** start of Dataset records **

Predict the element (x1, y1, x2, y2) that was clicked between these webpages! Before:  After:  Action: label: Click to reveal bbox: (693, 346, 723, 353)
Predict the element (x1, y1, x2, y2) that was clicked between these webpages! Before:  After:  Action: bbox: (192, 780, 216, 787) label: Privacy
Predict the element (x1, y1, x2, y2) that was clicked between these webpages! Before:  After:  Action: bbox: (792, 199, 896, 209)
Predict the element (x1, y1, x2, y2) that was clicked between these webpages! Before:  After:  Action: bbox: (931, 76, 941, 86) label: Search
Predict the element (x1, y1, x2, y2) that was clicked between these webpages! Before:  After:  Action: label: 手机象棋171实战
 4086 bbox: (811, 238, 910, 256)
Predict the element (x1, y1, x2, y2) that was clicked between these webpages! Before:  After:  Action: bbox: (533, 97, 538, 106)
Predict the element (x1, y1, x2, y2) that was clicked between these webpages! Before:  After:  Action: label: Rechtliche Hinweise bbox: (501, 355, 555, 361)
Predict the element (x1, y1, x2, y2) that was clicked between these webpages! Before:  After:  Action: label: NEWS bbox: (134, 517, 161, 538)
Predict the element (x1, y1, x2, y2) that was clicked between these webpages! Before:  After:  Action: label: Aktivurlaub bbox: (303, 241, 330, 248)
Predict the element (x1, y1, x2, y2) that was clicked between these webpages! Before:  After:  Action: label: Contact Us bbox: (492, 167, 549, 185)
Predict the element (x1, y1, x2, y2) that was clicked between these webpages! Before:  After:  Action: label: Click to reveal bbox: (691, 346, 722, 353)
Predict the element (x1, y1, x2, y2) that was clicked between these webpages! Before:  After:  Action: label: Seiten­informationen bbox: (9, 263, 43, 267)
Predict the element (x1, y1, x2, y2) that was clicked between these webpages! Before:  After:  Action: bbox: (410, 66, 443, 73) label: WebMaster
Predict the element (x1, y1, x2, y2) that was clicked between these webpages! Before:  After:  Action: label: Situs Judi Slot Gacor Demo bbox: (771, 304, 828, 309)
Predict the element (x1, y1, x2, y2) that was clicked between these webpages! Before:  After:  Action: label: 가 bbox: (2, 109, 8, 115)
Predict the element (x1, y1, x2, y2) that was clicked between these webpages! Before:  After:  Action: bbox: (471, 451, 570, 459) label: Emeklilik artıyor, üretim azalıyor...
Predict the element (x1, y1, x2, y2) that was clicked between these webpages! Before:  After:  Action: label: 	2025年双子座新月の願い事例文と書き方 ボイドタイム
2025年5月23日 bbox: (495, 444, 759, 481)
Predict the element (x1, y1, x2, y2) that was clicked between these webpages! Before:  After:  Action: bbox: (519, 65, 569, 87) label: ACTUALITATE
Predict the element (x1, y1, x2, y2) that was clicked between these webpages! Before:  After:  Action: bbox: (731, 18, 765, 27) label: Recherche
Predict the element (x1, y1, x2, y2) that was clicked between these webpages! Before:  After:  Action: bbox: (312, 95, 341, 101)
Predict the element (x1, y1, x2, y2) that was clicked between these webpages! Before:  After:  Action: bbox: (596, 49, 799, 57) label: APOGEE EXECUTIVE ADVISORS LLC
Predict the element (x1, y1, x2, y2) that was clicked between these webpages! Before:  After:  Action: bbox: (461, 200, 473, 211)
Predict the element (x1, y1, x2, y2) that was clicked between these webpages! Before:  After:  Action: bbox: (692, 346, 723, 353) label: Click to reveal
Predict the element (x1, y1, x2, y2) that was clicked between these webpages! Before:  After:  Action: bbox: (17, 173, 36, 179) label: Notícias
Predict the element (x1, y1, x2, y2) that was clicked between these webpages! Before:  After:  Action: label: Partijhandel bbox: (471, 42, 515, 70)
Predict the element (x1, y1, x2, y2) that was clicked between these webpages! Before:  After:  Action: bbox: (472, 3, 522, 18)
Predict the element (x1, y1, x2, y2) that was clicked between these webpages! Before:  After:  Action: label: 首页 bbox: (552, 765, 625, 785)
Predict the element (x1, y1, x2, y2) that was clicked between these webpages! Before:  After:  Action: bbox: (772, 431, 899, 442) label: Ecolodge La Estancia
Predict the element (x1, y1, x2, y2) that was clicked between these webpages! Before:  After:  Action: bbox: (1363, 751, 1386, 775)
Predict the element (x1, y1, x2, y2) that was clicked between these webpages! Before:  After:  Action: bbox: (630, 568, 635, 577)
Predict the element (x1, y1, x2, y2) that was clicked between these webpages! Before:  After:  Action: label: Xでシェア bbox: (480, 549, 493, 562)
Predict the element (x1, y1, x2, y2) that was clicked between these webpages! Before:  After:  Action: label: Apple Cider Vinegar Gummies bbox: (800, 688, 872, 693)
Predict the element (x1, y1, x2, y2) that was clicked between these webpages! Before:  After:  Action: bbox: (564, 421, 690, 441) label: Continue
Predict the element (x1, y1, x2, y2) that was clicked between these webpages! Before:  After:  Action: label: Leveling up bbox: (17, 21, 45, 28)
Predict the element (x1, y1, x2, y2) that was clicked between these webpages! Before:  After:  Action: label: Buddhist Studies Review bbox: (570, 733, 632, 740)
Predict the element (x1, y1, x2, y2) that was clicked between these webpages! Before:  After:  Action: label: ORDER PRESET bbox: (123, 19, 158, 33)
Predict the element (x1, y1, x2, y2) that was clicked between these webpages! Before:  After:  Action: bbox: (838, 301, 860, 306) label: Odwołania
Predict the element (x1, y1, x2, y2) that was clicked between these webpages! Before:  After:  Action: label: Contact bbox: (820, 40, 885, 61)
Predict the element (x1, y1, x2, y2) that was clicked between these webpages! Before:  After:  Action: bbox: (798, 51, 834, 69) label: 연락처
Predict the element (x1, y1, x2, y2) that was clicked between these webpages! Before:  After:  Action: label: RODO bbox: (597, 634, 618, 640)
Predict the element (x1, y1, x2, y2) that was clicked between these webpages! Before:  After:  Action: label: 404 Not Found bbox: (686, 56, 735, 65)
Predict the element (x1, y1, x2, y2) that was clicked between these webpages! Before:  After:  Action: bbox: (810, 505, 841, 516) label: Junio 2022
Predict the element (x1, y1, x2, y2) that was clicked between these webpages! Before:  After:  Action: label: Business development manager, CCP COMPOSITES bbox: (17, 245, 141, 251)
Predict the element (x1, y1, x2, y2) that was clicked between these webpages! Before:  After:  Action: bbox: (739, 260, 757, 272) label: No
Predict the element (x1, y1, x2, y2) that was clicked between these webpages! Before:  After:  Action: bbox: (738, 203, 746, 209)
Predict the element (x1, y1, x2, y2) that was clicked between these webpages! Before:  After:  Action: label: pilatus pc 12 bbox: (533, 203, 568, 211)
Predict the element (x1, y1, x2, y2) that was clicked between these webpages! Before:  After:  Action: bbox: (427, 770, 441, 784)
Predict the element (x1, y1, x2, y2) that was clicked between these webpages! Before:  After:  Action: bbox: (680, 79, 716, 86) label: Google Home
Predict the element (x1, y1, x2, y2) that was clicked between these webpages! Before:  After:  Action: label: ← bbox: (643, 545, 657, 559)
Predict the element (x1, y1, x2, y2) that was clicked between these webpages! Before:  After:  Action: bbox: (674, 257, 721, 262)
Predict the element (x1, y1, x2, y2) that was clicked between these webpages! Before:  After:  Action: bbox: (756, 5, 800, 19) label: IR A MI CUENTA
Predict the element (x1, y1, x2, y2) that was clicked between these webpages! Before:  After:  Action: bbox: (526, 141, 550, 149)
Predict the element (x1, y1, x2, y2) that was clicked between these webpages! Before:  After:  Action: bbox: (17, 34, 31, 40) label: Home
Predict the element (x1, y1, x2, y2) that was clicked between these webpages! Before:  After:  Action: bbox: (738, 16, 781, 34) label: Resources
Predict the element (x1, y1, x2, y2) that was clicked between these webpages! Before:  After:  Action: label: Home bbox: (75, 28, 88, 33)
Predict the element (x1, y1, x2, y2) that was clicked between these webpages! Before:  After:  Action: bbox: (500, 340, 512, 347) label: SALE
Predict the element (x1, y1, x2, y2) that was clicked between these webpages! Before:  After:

** end of Dataset records **

Task brief:
Retype the records above word for word, starting at the beginning and ending with the line that contains "787) label: Privacy".

Result of this task:
Predict the element (x1, y1, x2, y2) that was clicked between these webpages! Before:  After:  Action: label: Click to reveal bbox: (693, 346, 723, 353)
Predict the element (x1, y1, x2, y2) that was clicked between these webpages! Before:  After:  Action: bbox: (192, 780, 216, 787) label: Privacy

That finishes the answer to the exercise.